Nothing is, however, more mistaken than to regard the Jewish Christian who clung to the Old Testament as a bigoted Israelite and an anti-Pauline. The wicked man of the parable26 who sows tares at night among the wheat has been identified with Paul, but Matthew himself identifies him with the devil.27 At first sight it might be tempting to interpret the prediction of false prophets and of increasing lawlessness (ἀνομία) among the faithful28 as directed against the law-freed Paulinism. But did not Paul himself predict with horror the revelation of the ʽlawless oneʼ?29 It is true that the Gospel contains words that have in them very little of the Pauline spirit, such as ʽGo not into any way of the Gentiles,ʼ30 and still more the dwelling on the eternal continuance of every letter of the Law in v. 17-19. In Matt. xxiv. 20 Jesus bids his disciples pray that their flight be not ʽin the winter, neither on a Sabbathʼ31 (μηδὲσαββάτῳ— possibly meaning the ʽSabbatical yearʼ?), whereas Mark fears the winter only. Matt. xvi. 17-19 seem to be intended for the sole purpose of proclaiming Peter as the representative of Christ on earth, and of denying the right of any co-ordinate authority —such as that of Paul—beside his own, within the Church; but the same writer, alone of all the Evangelists, had inserted in the story of Jesus walking on the sea32 an episode which exposes Peterʼs want of faith as clearly as that of chap. xxvi.33 exposes his cowardice during Jesusʼ trial. Are we to suppose that the severe ʽWherefore didst thou doubt?ʼ of xiv. 31 is spoken—through the lips of Jesus—by the Paul of Galatians ii. 11? Assuredly not, for the anecdote is merely meant to show that the faith of a true disciple must be able to compass all the miracles performed by Christ himself. But if the anti-Petrine bias is a delusion here, the Petrine or Jewish-Christian bias is no less so in xvi. 17-19 and, more especially, in xvii. 24-27; in this latter passage Peter merely represents the whole class of free sons of God created by Christ, while the words of the former—whatever meaning may have attached to them in the first instance—cannot have been meant by the Evangelist, who wrote long after Peterʼs death, as a distinction conferred upon Peter alone: in his eyes Peter stood for the Apostolate, for the Apostolic Church.

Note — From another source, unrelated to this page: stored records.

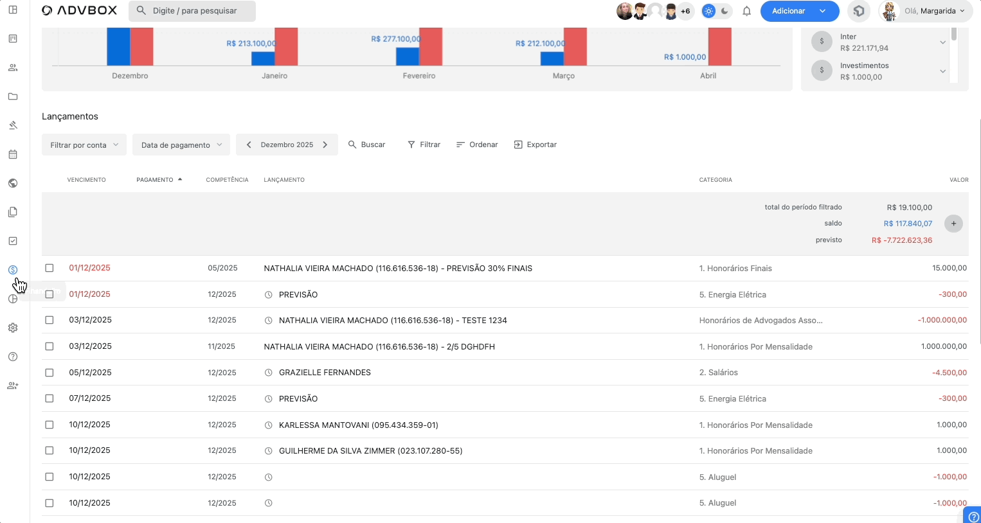
Task: Click the Exportar button
Action: pyautogui.click(x=535, y=145)
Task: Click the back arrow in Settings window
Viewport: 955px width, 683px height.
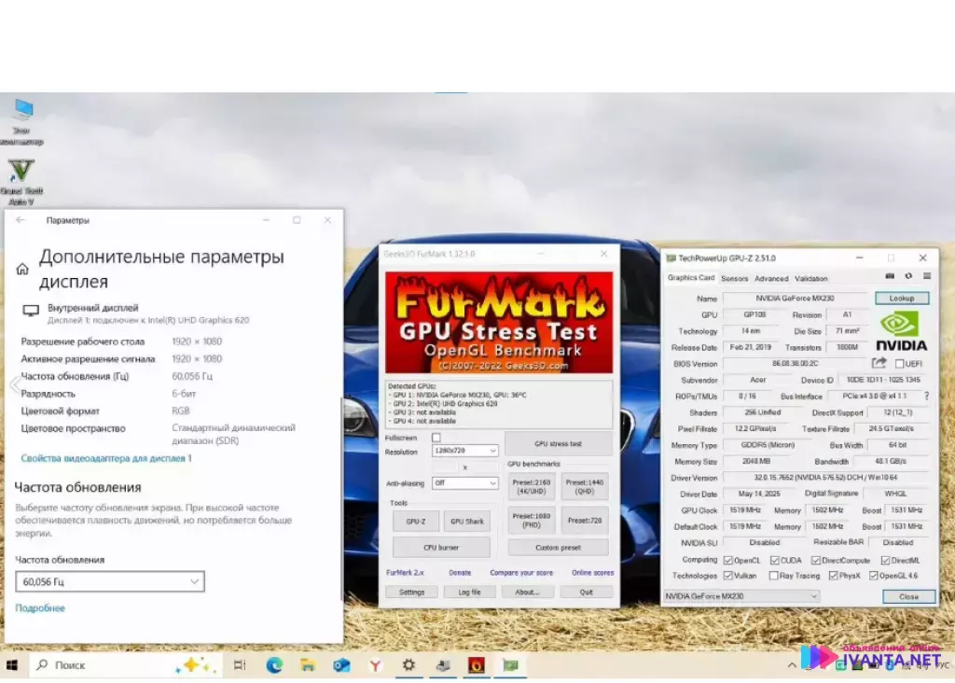Action: point(21,220)
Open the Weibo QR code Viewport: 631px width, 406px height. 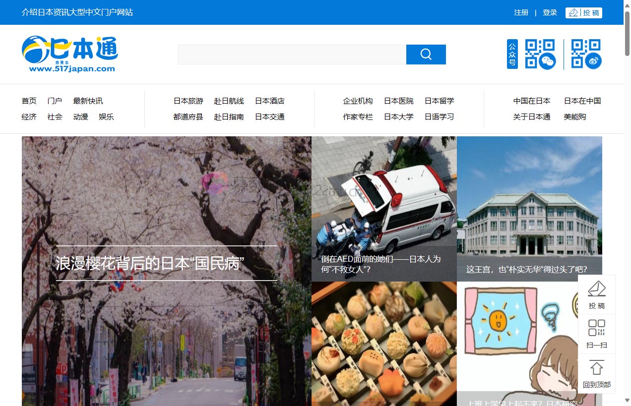tap(586, 54)
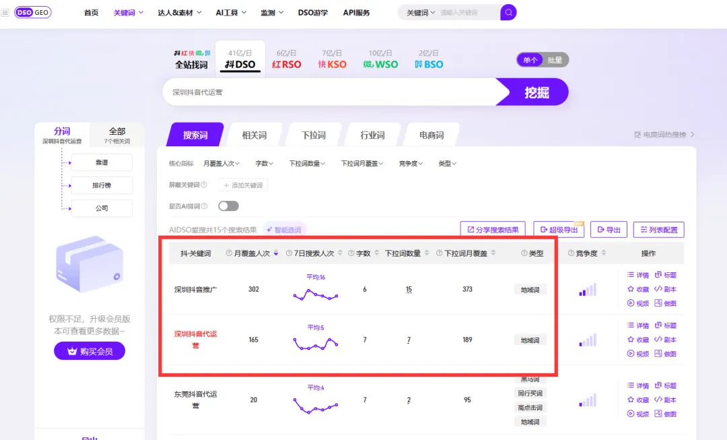Image resolution: width=727 pixels, height=440 pixels.
Task: Click the 做图 image icon in first row
Action: tap(658, 303)
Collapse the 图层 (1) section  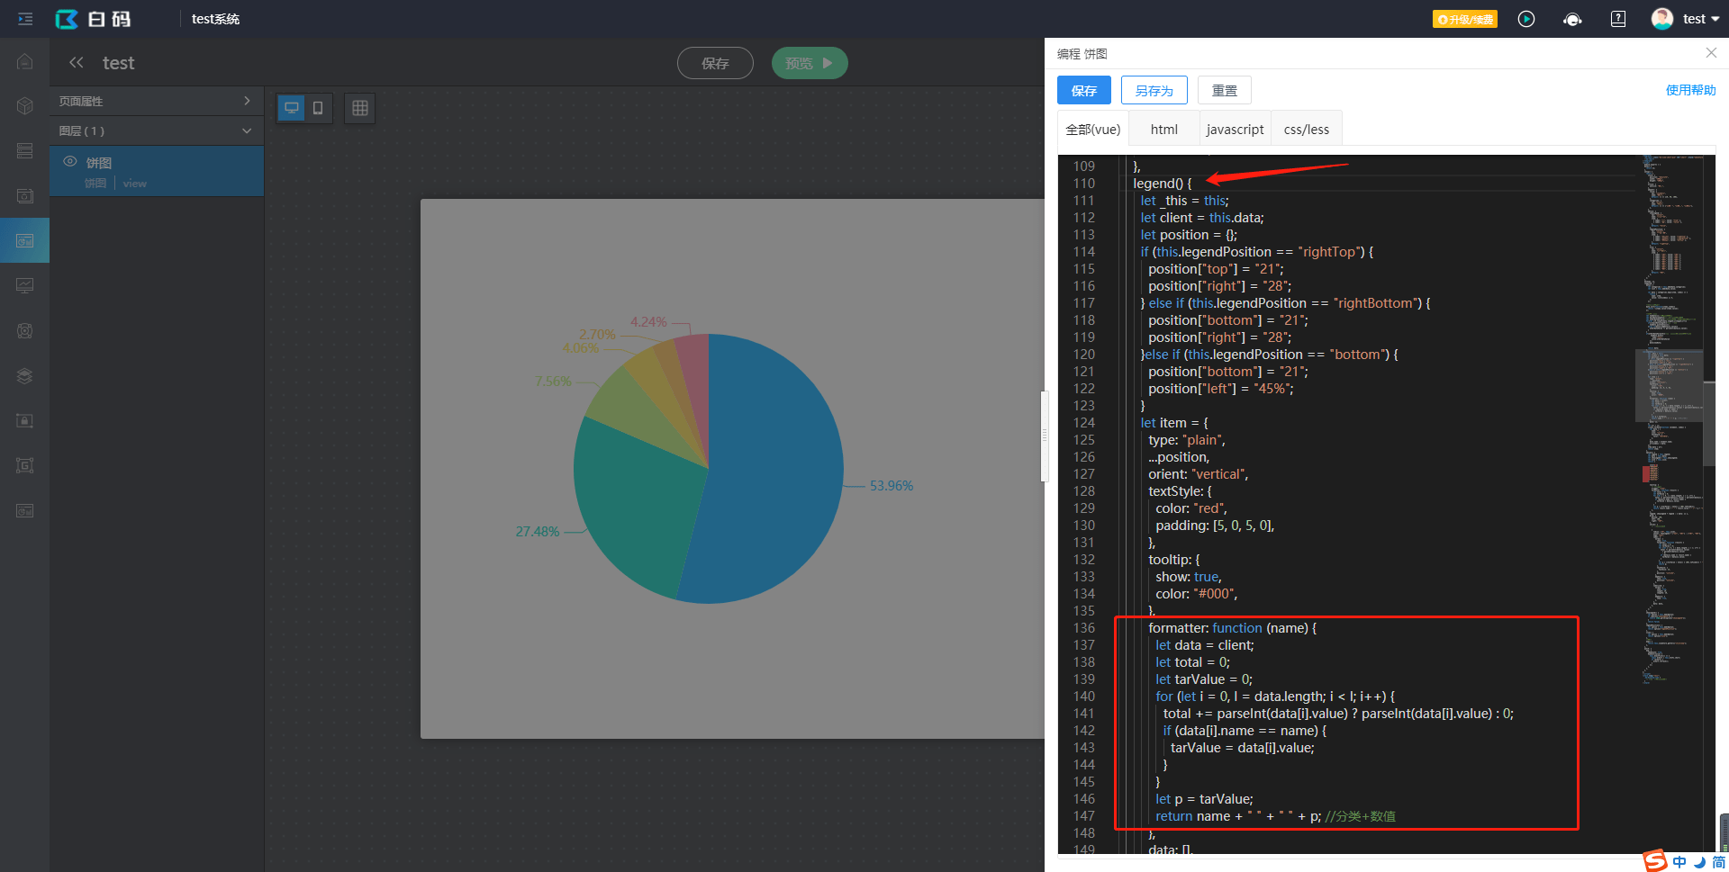click(x=157, y=130)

In chap. xxvii., moreover, we might almost detect a trace of anti-Jewish feeling in Matthew; the Gentile Pilate is represented as washing his hands in innocence of the deed, while all the people cry out: ʽHis blood be on us, and on our children!ʼ34 Matthew takes pains, in fact, to represent the High Priest and the ὄχλος as those who were breathing slaughter against Jesus. Finally, against the utterances on the side of the Law we must set others that not only attack Pharisaism and all its piety of word and formula in the sharpest way, but were also never written or spoken by a legally strict Israelite; of these we may mention the summing up of the whole of the Old Testament in the twofold commandment concerning the love of God and the love of oneʼs neighbour,35 and the saying ʽAll things therefore whatsoever ye would that men should do unto you, even so do ye also unto them; for this is the law and the prophets.ʼ36 Such contradictions in the same Gospel are nothing exceptional: for instance, the warning against the teaching of the Pharisees in xvi. 12 scarcely agrees with xxiii. 8, ʽall things therefore whatsoever they bid you, these do and observeʼ—a command which seems to be already revoked in xxiii. 4, particularly in connection with xi. 29 fol. Later writers misunderstood individual sayings of Jesus; and moreover in different circumstances and from different points of view Jesus expressed himself differently about the same matter. In following his authorities, Matthew incorporated sayings of a strongly conservative stamp without difficulty, because to him it seemed obvious that, rightly explained, each of these sayings agreed perfectly with his Christianity. But wherever his own hand shows itself, one sees that his method of thought is as universalistic as it is free from the bondage of the Law. In the parable of the marriage feast37 he sees the rejection of the unbelieving Israelites and the calling of the Gentiles, and the law on the fulfilment of which everything depends, is not for him the Jewish ritual law, but the moral law, which the teaching of Jesus first led men to understand in all its fulness.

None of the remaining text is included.